#### [ACTIVITY]
Below are some entries. Copy each line in them that holds "Leaked".

BEGIN ENTRIES PROVIDED

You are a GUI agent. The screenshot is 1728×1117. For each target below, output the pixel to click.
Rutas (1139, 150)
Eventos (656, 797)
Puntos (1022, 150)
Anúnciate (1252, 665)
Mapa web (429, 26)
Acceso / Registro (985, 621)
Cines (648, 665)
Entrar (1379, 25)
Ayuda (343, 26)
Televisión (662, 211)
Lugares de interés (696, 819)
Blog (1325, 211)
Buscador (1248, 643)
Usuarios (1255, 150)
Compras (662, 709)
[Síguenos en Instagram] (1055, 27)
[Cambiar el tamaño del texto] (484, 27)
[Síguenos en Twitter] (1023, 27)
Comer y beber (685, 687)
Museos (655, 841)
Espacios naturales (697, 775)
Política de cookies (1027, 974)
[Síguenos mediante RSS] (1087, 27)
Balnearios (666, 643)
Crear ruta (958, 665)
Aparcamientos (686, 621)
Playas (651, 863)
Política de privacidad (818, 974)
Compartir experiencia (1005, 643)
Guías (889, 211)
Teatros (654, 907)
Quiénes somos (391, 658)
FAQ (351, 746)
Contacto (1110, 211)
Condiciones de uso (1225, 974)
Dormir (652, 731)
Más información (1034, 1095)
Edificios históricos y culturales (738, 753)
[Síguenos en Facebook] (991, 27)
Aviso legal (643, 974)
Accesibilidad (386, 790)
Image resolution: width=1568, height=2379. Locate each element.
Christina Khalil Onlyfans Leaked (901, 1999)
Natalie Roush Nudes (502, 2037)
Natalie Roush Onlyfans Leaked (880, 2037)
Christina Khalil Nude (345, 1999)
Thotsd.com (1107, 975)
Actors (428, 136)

END ENTRIES PROVIDED

#### [EXERCISE SOLUTION]
Christina Khalil Onlyfans Leaked (901, 1999)
Natalie Roush Onlyfans Leaked (880, 2037)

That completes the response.